Fotografieren ohne Foto
Wenn es um Fotografie geht, steht meist das Ergebnis, das Foto, im Vordergrund. Wie sieht es aber mit der Tätigkeit, dem Fotografieren aus?
Von Jamari Lior
© Foto Jamari Lior
„Jeden Frühling fotografiere ich in unserem Garten wieder denselben blühenden Kirschbaum, dieselben Blumen und Blüten, Eidechsen und Schmetterlinge. Wäre es nicht klüger, die Zeit dafür zu verwenden, das vorhandene Bildmaterial zu systematisieren und kritisch zu sichten, das Beste auf Photoshop zu bearbeiten und es in geeigneter Form auszustellen und/oder zu publizieren?“, fragt sich der Soziologe Thomas Eberle. Die meisten von uns kennen dieses Gefühl: Fotografieren macht mehr Spaß als Sortieren, Sichten, Verwerten. Die Aktivität scheint schon einen Wert für sich dazustellen. Ist das wirklich so? Und wenn ja, warum?
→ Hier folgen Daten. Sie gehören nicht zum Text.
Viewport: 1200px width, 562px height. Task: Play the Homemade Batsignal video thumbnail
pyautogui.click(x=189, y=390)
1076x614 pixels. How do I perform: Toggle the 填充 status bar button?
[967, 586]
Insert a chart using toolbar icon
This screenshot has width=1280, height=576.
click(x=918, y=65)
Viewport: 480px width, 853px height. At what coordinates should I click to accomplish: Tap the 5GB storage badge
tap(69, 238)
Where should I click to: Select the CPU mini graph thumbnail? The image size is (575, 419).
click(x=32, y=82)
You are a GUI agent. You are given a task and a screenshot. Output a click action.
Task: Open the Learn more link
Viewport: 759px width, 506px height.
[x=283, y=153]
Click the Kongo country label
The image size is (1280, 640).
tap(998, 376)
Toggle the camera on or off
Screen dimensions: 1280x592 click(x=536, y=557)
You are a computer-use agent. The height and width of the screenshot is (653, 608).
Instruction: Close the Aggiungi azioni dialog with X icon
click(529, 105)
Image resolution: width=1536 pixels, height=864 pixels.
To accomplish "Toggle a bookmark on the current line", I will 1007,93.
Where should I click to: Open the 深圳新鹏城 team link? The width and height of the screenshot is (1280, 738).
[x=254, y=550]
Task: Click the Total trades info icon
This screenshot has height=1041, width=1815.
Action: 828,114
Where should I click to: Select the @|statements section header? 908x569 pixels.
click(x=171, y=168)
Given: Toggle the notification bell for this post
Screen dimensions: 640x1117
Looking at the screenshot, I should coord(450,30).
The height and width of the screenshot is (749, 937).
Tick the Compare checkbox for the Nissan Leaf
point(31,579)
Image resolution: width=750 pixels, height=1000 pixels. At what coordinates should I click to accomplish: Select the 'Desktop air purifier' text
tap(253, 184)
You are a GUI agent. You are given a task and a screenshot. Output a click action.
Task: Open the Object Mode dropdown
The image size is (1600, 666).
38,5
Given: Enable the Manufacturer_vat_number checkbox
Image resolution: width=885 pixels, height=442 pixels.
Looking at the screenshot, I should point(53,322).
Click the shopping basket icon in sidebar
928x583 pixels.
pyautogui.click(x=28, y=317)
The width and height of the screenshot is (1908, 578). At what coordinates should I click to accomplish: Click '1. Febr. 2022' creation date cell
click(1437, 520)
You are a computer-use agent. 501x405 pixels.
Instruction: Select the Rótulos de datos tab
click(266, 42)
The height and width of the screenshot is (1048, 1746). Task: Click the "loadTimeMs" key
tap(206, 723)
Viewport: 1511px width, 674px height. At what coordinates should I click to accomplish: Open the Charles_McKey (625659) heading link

Um dieser Sache nachzugehen, wollte ich Fotografen zu Wort kommen lassen und habe unter anderem eine Umfrage auf Facebook gestartet mit der Frage: „Hat das Fotografieren für Euch auch unabhängig von den Bildresultaten einen Wert? Wenn ja, welchen?“ Rasch hatte ich fünfzig Antworten beisammen und konnte mir ein eigenes Bild machen. Außerdem interviewte ich noch einige Fotobegeisterte.
Jagen und Sammeln
Im alltäglichen Sprachgebrauch gibt es zahlreiche Parallelen zwischen dem Jagen, dem Sammeln und dem Fotografieren: Man „pirscht sich an“, „nimmt etwas ins Visier“, „drückt ab“ oder „schießt“. Jagen wie Fotografieren scheint einen gewissen Kick zu geben. Hier schwingen Aspekte wie Aggression und Voyeurismus mit. „A photographer may easily steal what is private“, schrieb Halla Beloff schon 1983 und der Psychologieprofessor Martin Schuster verglich Fotografie mit sexueller Aktivität und dem Kick, den sie gibt. In meiner Umfrage jedoch erwähnte fast niemand ein Argument nahe am „Jagen und Sammeln“. Vielleicht spielt hier auch soziale Erwünschtheit eine Rolle. Meine Kontakte stammen zum überwiegenden Teil aus der Szene der inszenierten Menschenfotografie – da kommt es nicht gut, Jagdmetaphern zu verwenden. Eine gewisse Erleichterung wie nach einem gelungenen Schuss macht sich aber offenbar schon für die meisten breit, wenn ein Foto „im Kasten“ ist.
Flow
„Man ist mittendrin, ganz aufmerksam und fokussiert“ – kennen Sie dieses Gefühl? So etwas wurde von Mihály Csíkszentmihályi als „Flow“ bezeichnet, ein Gefühl von Glück. Für das Erleben von Flow braucht man eine Tätigkeit, die weder über- noch unterfordert. Diese Balance kann das Fotografieren besonders gut bieten: Die Aktivität selbst ist nicht sonderlich kompliziert und man kann sich den Schwierigkeitsgrad selbst in ganz unterschiedlicher Weise wählen: Fortgeschrittene können mit besonderen Techniken wie Langzeit- oder Mehrfachbelichtungen arbeiten, können aufwendige Sets arrangieren oder sich der Herausforderung stellen, besonders authentische Bilder zu machen.
Fotografie lehrt dabei auch, auf die kleinen Dinge im Leben zu achten: Mit einer inneren Offenheit nimmt man seine Umgebung wahr und sieht dann auch oft das sonst Übersehene – besondere Farbkombinationen, Muster oder Formen, die man sonst nie wahrgenommen hätte. Entdeckungen, über die man sich freut und die die Achtsamkeit trainieren.